RECORDS SHOWN -
################

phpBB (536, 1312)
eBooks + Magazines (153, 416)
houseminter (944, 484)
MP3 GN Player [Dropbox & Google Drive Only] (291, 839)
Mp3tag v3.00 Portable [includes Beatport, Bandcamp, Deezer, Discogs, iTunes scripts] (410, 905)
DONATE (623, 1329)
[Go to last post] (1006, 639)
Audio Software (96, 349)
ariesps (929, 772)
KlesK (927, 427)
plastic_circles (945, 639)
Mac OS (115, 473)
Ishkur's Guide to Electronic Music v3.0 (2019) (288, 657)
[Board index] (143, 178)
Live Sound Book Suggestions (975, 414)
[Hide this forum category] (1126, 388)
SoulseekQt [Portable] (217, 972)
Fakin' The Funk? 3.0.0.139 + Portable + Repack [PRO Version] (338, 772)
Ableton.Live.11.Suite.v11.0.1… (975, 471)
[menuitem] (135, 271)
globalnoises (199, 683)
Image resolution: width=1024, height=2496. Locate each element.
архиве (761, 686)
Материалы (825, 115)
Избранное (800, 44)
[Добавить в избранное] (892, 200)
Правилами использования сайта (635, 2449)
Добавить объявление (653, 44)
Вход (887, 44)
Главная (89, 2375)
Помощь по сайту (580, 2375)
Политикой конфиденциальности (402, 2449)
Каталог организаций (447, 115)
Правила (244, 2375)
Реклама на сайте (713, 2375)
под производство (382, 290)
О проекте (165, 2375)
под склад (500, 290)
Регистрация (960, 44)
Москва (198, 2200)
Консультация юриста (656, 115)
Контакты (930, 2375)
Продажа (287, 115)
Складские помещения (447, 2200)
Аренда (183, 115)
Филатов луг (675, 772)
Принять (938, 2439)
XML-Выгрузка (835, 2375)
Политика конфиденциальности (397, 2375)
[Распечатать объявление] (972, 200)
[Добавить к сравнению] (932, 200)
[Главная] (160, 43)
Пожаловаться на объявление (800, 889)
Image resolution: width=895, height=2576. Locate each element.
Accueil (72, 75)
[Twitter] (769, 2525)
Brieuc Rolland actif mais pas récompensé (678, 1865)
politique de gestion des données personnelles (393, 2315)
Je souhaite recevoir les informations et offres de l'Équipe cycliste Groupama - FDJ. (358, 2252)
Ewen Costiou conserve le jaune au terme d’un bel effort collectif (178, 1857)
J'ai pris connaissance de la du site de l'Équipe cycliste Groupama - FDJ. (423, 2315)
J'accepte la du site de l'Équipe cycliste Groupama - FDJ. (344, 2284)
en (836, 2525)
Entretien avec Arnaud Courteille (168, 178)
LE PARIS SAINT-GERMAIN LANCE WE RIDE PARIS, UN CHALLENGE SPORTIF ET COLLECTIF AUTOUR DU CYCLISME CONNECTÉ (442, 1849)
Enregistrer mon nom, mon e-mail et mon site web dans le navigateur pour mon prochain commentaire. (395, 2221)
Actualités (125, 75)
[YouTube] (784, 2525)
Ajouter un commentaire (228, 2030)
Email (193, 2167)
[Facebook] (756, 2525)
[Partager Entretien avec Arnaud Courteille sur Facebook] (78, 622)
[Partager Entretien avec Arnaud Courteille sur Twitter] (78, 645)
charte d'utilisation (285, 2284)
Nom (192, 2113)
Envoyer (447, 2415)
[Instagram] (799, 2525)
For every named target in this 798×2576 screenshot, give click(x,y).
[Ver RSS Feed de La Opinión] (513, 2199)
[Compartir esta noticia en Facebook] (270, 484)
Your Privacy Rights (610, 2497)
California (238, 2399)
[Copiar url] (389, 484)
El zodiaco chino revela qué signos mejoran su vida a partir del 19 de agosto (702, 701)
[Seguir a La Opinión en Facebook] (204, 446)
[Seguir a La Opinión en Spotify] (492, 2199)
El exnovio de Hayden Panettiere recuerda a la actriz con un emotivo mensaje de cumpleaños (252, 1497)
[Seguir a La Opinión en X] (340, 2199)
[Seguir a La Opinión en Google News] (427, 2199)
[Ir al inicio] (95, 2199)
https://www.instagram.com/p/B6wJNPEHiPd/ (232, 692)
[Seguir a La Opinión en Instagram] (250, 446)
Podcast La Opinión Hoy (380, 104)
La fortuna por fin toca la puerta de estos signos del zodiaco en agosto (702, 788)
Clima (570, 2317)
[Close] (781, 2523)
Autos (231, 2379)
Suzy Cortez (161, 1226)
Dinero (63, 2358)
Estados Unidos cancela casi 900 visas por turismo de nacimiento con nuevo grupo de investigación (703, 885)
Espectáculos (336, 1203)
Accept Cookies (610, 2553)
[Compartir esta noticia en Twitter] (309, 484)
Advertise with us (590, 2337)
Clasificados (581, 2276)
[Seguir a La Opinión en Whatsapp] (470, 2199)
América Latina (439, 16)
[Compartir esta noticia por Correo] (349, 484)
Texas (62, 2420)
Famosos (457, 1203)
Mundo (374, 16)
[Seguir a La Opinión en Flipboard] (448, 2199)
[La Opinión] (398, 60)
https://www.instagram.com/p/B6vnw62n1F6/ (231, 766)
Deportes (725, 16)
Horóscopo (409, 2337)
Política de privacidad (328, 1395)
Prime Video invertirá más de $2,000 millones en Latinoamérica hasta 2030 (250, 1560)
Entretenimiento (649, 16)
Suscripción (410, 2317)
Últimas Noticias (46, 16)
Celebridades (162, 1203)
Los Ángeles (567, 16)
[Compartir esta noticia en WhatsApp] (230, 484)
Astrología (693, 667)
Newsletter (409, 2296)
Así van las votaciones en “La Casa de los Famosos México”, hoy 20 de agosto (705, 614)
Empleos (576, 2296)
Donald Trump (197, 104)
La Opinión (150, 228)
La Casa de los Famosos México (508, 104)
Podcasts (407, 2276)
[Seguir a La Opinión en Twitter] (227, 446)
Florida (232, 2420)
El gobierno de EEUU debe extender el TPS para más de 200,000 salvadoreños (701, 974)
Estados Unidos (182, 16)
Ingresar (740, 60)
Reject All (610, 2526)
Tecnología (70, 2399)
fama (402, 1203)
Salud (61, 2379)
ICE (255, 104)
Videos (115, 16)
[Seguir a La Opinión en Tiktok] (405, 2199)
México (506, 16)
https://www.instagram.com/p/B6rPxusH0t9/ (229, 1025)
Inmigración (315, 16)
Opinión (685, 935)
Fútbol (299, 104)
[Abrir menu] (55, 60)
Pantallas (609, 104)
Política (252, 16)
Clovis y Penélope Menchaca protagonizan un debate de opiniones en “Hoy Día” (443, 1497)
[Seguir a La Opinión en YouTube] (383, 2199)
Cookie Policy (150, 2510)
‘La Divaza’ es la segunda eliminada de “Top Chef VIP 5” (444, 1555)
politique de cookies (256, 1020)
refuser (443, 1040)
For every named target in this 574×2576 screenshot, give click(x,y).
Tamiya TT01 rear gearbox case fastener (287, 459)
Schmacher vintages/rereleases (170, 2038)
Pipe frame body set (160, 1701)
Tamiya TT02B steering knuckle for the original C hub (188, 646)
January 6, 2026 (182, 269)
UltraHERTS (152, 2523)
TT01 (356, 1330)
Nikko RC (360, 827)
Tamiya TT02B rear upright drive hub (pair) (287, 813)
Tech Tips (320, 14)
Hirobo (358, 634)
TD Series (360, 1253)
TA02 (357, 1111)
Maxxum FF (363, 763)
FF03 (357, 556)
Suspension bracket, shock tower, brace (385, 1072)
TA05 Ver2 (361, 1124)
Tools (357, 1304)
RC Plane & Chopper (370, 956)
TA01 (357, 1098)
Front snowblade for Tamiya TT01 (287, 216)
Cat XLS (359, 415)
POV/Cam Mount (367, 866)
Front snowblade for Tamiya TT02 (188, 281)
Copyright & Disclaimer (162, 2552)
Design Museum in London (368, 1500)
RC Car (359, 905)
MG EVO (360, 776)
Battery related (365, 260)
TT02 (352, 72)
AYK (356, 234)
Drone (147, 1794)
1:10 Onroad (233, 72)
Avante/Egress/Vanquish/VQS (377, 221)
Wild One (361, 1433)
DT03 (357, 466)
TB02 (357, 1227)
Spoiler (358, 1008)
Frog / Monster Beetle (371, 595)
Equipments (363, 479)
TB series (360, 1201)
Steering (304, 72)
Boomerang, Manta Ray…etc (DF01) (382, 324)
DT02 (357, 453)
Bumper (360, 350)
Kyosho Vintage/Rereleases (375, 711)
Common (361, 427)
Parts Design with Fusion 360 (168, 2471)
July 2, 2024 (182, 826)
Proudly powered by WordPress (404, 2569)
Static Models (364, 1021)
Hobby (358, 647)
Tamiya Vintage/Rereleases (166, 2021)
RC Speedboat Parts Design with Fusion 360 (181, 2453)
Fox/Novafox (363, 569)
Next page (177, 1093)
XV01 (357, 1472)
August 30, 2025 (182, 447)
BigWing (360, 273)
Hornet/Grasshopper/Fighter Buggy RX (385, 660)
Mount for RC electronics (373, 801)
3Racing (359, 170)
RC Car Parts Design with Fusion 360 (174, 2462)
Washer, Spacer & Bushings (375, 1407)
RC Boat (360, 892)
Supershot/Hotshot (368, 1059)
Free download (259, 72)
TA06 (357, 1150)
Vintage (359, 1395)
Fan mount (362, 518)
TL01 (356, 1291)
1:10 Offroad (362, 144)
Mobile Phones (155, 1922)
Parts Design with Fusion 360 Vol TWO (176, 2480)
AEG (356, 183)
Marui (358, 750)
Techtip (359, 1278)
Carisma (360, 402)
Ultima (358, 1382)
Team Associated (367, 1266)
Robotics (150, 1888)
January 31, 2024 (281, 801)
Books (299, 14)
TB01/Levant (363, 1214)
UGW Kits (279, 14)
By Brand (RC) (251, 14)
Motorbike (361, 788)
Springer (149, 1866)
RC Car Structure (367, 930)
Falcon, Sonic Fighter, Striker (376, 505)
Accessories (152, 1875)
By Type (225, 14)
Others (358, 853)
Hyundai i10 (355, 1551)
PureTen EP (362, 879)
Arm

################

WHAT TO PRODUCE - Beginning at the line above that contains "Advertise with us (590, 2337)", return each line exactly through the line that contains "Inmigración (315, 16)", and no others.

TASK RESPONSE -
Advertise with us (590, 2337)
Clasificados (581, 2276)
[Seguir a La Opinión en Whatsapp] (470, 2199)
América Latina (439, 16)
[Compartir esta noticia por Correo] (349, 484)
Texas (62, 2420)
Famosos (457, 1203)
Mundo (374, 16)
[Seguir a La Opinión en Flipboard] (448, 2199)
[La Opinión] (398, 60)
https://www.instagram.com/p/B6vnw62n1F6/ (231, 766)
Deportes (725, 16)
Horóscopo (409, 2337)
Política de privacidad (328, 1395)
Prime Video invertirá más de $2,000 millones en Latinoamérica hasta 2030 (250, 1560)
Entretenimiento (649, 16)
Suscripción (410, 2317)
Últimas Noticias (46, 16)
Celebridades (162, 1203)
Los Ángeles (567, 16)
[Compartir esta noticia en WhatsApp] (230, 484)
Astrología (693, 667)
Newsletter (409, 2296)
Así van las votaciones en “La Casa de los Famosos México”, hoy 20 de agosto (705, 614)
Empleos (576, 2296)
Donald Trump (197, 104)
La Opinión (150, 228)
La Casa de los Famosos México (508, 104)
Podcasts (407, 2276)
[Seguir a La Opinión en Twitter] (227, 446)
Florida (232, 2420)
El gobierno de EEUU debe extender el TPS para más de 200,000 salvadoreños (701, 974)
Estados Unidos (182, 16)
Ingresar (740, 60)
Reject All (610, 2526)
Tecnología (70, 2399)
fama (402, 1203)
Salud (61, 2379)
ICE (255, 104)
Videos (115, 16)
[Seguir a La Opinión en Tiktok] (405, 2199)
México (506, 16)
https://www.instagram.com/p/B6rPxusH0t9/ (229, 1025)
Inmigración (315, 16)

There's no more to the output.